Example 3. In Vitro Kinase Selectivity Profiling of the Compounds of the Present Disclosure

[0329]

TABLE-US-00002 TABLE 2 In vitro kinase selectivity profiling by a commercial KINOMEscan .sup.® assay from DiscoverX (Eurofins). Ambit KINOMEscan of compound I-5 at 10 μM Kinase (percent control %) ABL1(Q252H) 0 ABL1(T315I) 0 ABL2 0 BRAF(V600E) 0 CDC2L2 0 CDKL3 0 CIT 0 CSF1R 0 EPHA4 0 EPHA6 0 EPHA8 0 EPHB1 0 EPHB2 0 EPHB4 0 FES 0 FGR 0 FLT4 0 HPK1 0 INSRR 0 ITK 0 KIT 0 KIT(L576P) 0 KIT(V559D) 0 LYN 0 MAP4K2 0 MERTK 0 p38-delta 0 PDGFRA 0 PDGFRB 0 PFTAIRE2 0 PFTK1 0 RAF1 0 RET 0 RET(M918T) 0 RET(V804L) 0 RET(V804M) 0 RIPK1 0 SRC 0 TAK1 0 TAOK3 0 TIE1 0 TIE2 0 TRKB 0 TRKC 0

EQUIVALENTS AND SCOPE

[0330] In the claims articles such as “a,” “an,” and “the” may mean one or more than one unless indicated to the contrary or otherwise evident from the context. Claims or descriptions that include “or” between one or more members of a group are considered satisfied if one, more than one, or all of the group members are present in, employed in, or otherwise relevant to a given product or process unless indicated to the contrary or otherwise evident from the context. The present disclosure includes embodiments in which exactly one member of the group is present in, employed in, or otherwise relevant to a given product or process. The present disclosure includes embodiments in which more than one, or all of the group members are present in, employed in, or otherwise relevant to a given product or process.

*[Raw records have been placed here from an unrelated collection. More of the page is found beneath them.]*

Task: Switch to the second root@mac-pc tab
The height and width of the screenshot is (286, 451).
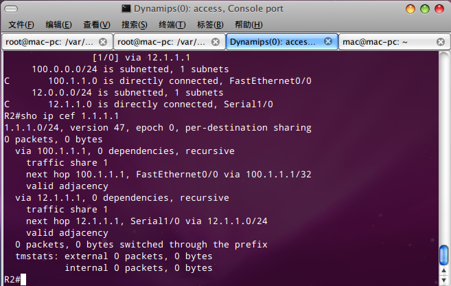Action: [161, 42]
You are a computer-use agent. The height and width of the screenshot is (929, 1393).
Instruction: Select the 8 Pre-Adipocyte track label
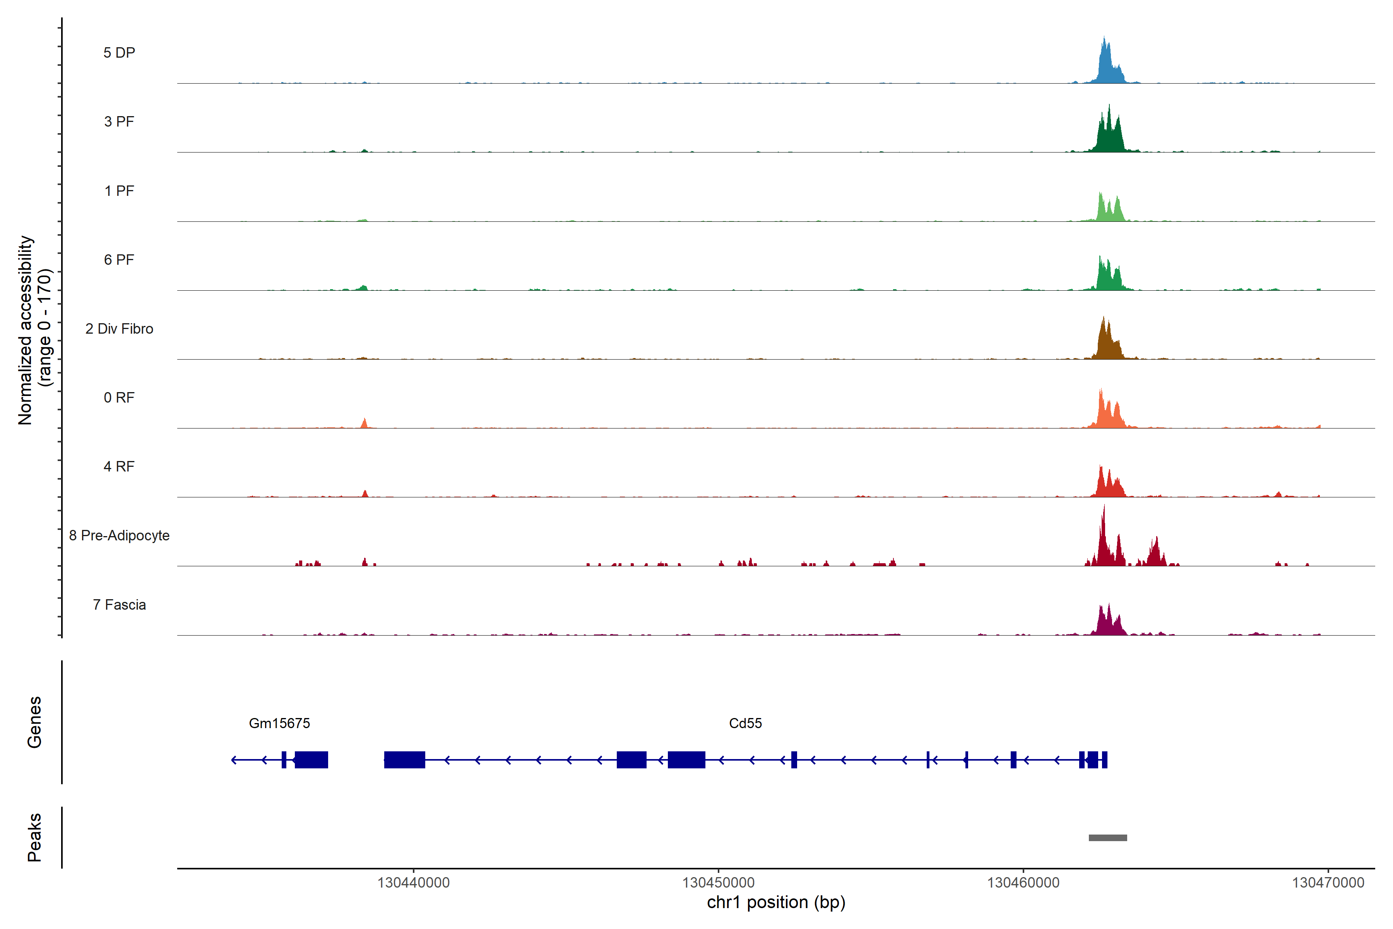coord(119,536)
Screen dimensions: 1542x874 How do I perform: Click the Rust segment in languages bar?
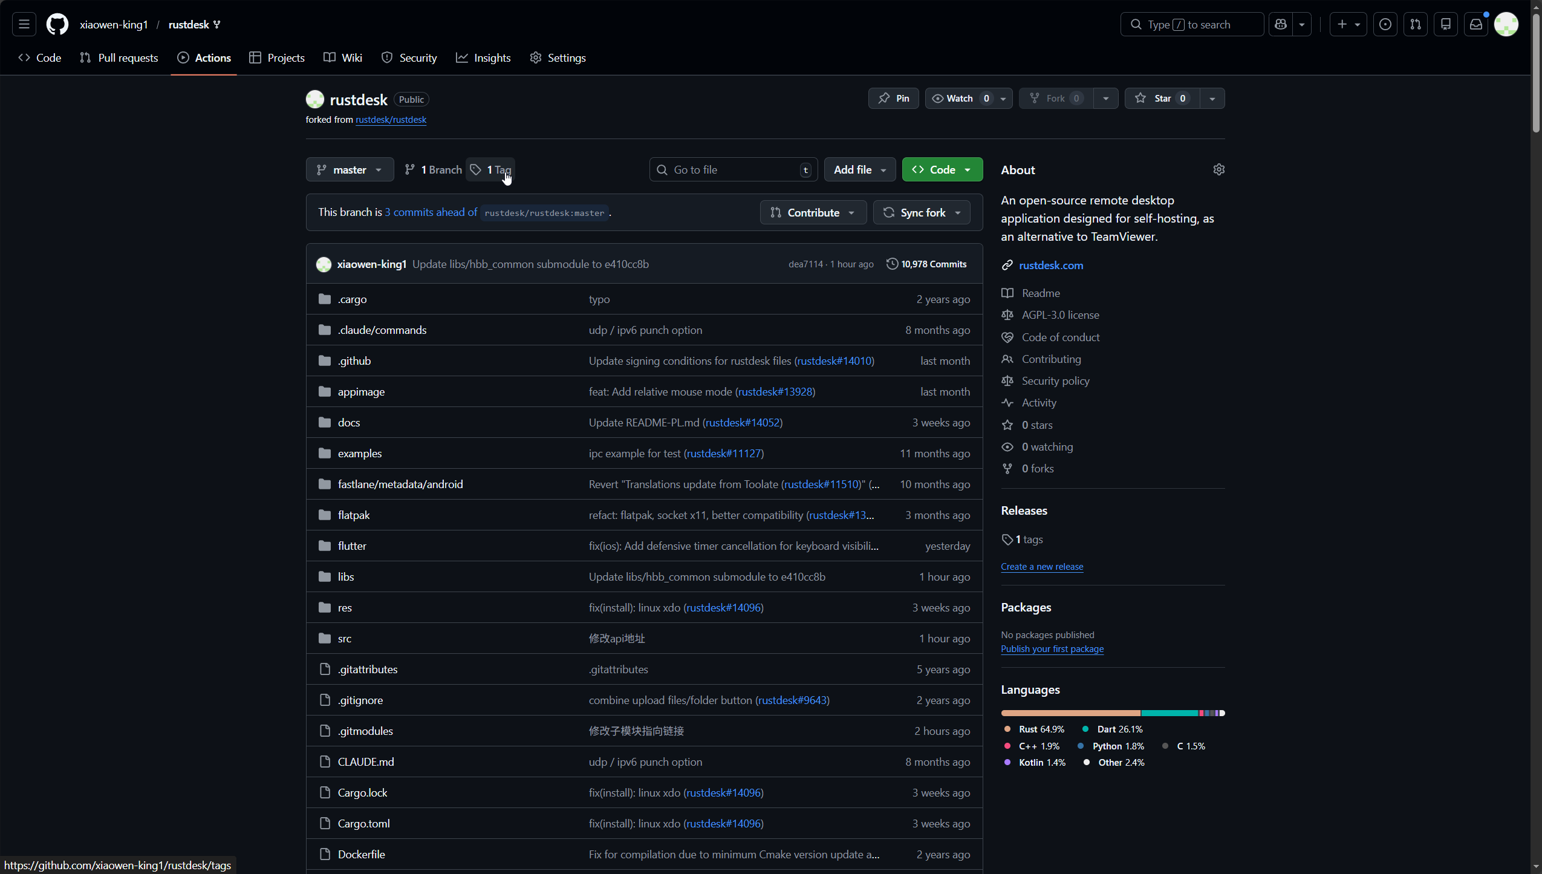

[0331] Furthermore, the present disclosure encompasses all variations, combinations, and permutations in which one or more limitations, elements, clauses, and descriptive terms from one or more of the listed claims is introduced into another claim. For example, any claim that is dependent on another claim can be modified to include one or more limitations found in any other claim that is dependent on the same base claim. Where elements are presented as lists, e.g., in Markush group format, each subgroup of the elements is also disclosed, and any element(s) can be removed from the group. It should it be understood that, in general, where the present disclosure, or aspects of the present disclosure, is/are referred to as comprising particular elements and/or features, certain embodiments of the present disclosure or aspects of the present disclosure consist, or consist essentially of, such elements and/or features. For purposes of simplicity, those embodiments have not been specifically set forth in haec verba herein. It is also noted that the terms “comprising” and “containing” are intended to be open and permits the inclusion of additional elements or steps. Where ranges are given, endpoints are included. Furthermore, unless otherwise indicated or otherwise evident from the context and understanding of one of ordinary skill in the art, values that are expressed as ranges can assume any specific value or sub-range within the stated ranges in different embodiments of the present disclosure, to the tenth of the unit of the lower limit of the range, unless the context clearly dictates otherwise.

[0332] This application refers to various issued patents, published patent applications, journal articles, and other publications, all of which are incorporated herein by reference. If there is a conflict between any of the incorporated references and the instant specification, the specification shall control. In addition, any particular embodiment of the present invention that falls within the prior art may be explicitly excluded from any one or more of the claims. Because such embodiments are deemed to be known to one of ordinary skill in the art, they may be excluded even if the exclusion is not set forth explicitly herein. Any particular embodiment of the present disclosure can be excluded from any claim, for any reason, whether or not related to the existence of prior art.

[0333] Those skilled in the art will recognize or be able to ascertain using no more than routine experimentation many equivalents to the specific embodiments described herein. The scope of the present embodiments described herein is not intended to be limited to the above Description, but rather is as set forth in the appended claims. Those of ordinary skill in the art will appreciate that various changes and modifications to this description may be made without departing from the spirit or scope of the present invention, as defined in the following claims.